Shared classifier for 3 neural networks (is this weights sharing?)

Question

I would like to create 3 different VGGs with a shared classifier. Basically, each of these architectures has only the convolutions, and then I combine all the nets, with a classifier.

For a better explanation, let’s see this image:

I have no idea on how to do this in Pytorch. Do you have any examples that can I study? Is this a case of weights sharing?

Edit: my actual code. Do you think is correct?

class VGGBlock(nn.Module):
    def __init__(self, in_channels, out_channels,batch_norm=False):

        super(VGGBlock,self).__init__()

        conv2_params = {'kernel_size': (3, 3),
                        'stride'     : (1, 1),
                        'padding'   : 1
                        }

        noop = lambda x : x

        self._batch_norm = batch_norm

        self.conv1 = nn.Conv2d(in_channels=in_channels,out_channels=out_channels , **conv2_params)
        self.bn1 = nn.BatchNorm2d(out_channels) if batch_norm else noop

        self.conv2 = nn.Conv2d(in_channels=out_channels,out_channels=out_channels, **conv2_params)
------------------------------------------------------------
* [Problem description]:
Please state the kernel size set in conv2_params in the forum post about a shared classifier for three VGG networks.

* [Listed entries]:
------------------------------------------------------------
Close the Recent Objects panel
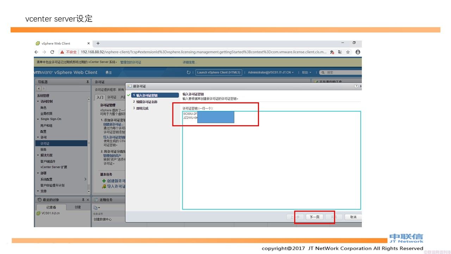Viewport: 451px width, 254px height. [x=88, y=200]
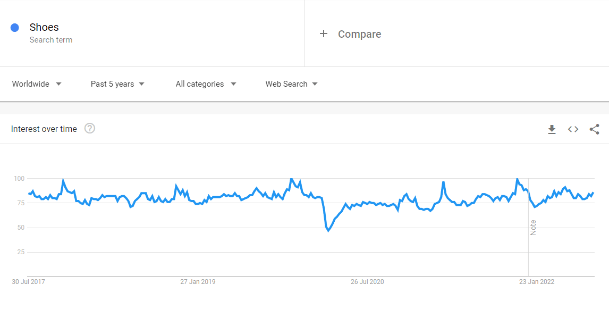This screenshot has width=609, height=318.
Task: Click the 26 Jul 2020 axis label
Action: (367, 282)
------------------------------------------------------------
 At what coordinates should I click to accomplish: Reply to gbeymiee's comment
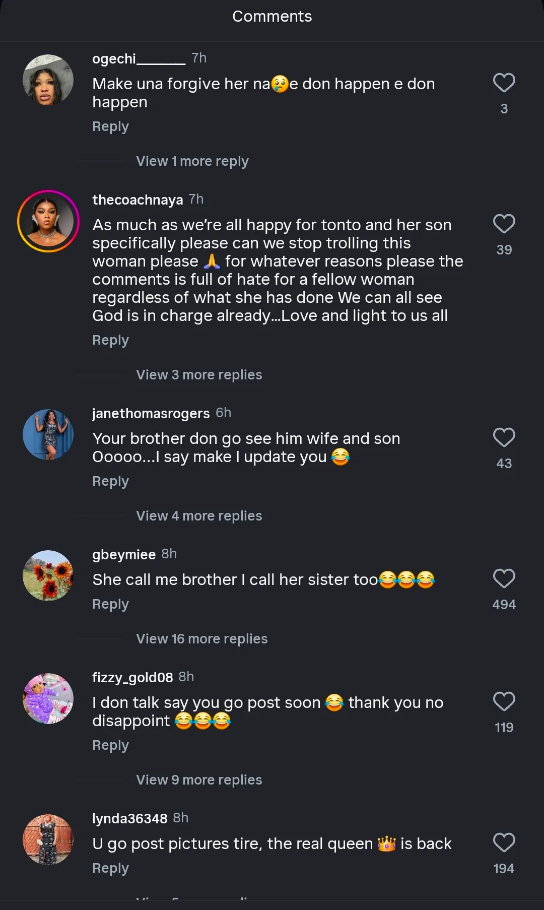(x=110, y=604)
------------------------------------------------------------
* [Response to the task]:
(3, 3)